> SELECTED PASSAGE
==========================
Advanced Launching Options
==========================

----------------
Launcher options
----------------

Options passed to the launcher options should be compatible with the launch mode
chosen during *configure*. For more information you might read the
documentations of mpiexec and srun respectively for Hydra and Slurm.

- **Hydra**: If MPC is configured with Hydra, mpcrun should be used with
  ``-l=mpiexec`` argument. Note that this argument is used by default if not
  specified.
- **SLURM**: If MPC is configured with SLURM, mpcrun should be used with ``-l=srun``
  argument.

''''''''''''''''
Mono-process job
''''''''''''''''

In order to run an MPC job in a single process with Hydra, you should use on of
the following methods (depending on the thread type you want to use).

.. code-block:: console

    $ mpcrun -m=ethread      -n=4 hello_world
    $ mpcrun -m=ethread_mxn  -n=4 hello_world
    $ mpcrun -m=pthread      -n=4 hello_world

To use one of the above methods with SLURM, just add *-l=srun* to the command
line.

> REQUEST
Answer these questions from the launching options passage above:
1. Which launcher argument does mpcrun use when none is specified?
2. Which launcher argument should be passed to mpcrun when MPC is configured with SLURM?
3. Which three values for the -m option appear in the mono-process job commands?

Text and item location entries
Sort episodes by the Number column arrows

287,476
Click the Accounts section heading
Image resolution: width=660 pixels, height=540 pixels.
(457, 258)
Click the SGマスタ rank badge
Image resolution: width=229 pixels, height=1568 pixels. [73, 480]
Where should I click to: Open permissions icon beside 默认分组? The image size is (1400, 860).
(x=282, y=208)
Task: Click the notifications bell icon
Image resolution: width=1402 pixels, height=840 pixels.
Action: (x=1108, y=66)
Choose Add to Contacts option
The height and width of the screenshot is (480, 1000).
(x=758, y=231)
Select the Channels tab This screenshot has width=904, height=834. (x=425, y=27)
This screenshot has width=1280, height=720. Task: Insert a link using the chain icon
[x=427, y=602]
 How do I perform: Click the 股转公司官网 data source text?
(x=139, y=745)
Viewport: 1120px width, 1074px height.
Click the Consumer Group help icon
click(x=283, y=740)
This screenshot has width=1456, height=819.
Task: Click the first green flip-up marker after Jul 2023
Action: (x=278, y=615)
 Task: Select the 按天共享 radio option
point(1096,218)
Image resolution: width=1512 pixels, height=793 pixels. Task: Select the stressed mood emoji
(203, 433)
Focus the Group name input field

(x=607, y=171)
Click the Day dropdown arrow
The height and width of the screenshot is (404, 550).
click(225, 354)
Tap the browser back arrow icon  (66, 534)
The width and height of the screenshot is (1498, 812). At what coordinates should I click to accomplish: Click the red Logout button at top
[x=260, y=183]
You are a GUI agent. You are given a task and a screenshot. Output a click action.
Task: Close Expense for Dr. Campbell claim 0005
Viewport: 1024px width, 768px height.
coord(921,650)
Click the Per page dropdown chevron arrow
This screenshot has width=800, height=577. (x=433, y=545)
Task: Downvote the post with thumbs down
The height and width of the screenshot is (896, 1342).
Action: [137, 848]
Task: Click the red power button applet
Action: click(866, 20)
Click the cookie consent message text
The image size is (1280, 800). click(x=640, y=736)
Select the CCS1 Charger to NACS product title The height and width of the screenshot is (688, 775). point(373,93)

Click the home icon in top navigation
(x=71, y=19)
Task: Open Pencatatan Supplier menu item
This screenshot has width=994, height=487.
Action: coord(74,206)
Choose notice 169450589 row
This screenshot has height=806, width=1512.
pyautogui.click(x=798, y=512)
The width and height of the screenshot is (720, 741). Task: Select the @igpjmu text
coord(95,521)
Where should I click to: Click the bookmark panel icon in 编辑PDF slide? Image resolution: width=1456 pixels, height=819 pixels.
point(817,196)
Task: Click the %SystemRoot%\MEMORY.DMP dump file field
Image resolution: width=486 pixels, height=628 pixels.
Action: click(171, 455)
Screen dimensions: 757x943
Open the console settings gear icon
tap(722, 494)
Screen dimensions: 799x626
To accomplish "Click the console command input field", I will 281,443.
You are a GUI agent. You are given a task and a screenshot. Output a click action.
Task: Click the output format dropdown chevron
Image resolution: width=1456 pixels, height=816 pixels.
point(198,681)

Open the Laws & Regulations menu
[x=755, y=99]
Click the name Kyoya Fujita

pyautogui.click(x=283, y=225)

> FULL RESPONSE
1. -l=mpiexec
2. -l=srun
3. ethread, ethread_mxn, and pthread